- _STORED RECORDS_
..............................
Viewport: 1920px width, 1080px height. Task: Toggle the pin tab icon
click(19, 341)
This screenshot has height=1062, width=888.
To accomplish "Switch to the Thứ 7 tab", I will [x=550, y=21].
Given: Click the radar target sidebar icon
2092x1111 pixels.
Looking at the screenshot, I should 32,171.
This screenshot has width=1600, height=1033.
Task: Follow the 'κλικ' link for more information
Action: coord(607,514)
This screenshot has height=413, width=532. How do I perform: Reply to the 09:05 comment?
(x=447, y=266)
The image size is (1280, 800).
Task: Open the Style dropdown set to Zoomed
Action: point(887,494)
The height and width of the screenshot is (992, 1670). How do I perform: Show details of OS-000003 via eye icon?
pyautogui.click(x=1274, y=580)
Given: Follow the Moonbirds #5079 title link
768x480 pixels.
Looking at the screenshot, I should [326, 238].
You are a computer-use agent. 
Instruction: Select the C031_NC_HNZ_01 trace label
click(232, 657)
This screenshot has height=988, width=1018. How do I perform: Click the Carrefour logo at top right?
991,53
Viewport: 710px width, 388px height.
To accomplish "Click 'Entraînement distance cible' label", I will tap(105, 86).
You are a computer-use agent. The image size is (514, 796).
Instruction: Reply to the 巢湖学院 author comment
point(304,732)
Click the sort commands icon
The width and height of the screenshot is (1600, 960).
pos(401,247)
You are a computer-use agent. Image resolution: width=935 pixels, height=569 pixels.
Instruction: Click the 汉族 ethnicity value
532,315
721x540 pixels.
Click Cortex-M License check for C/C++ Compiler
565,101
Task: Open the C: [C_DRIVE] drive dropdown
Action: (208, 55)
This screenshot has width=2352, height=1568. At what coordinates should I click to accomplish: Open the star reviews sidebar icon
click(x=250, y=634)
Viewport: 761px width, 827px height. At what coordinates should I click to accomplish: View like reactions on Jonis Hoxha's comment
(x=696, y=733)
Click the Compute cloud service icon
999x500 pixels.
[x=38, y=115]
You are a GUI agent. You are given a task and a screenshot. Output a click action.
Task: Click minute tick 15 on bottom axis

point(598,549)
..............................
- _TASK TO CARRY OUT_
Locate every line in the records above that contains the string "agent", and copy each such line in full.

- _SOLUTION BELOW_
You are a computer-use agent. 
You are a computer-use agent. The image size is (514, 796).
You are a computer-use agent. Image resolution: width=935 pixels, height=569 pixels.
You are a GUI agent. You are given a task and a screenshot. Output a click action.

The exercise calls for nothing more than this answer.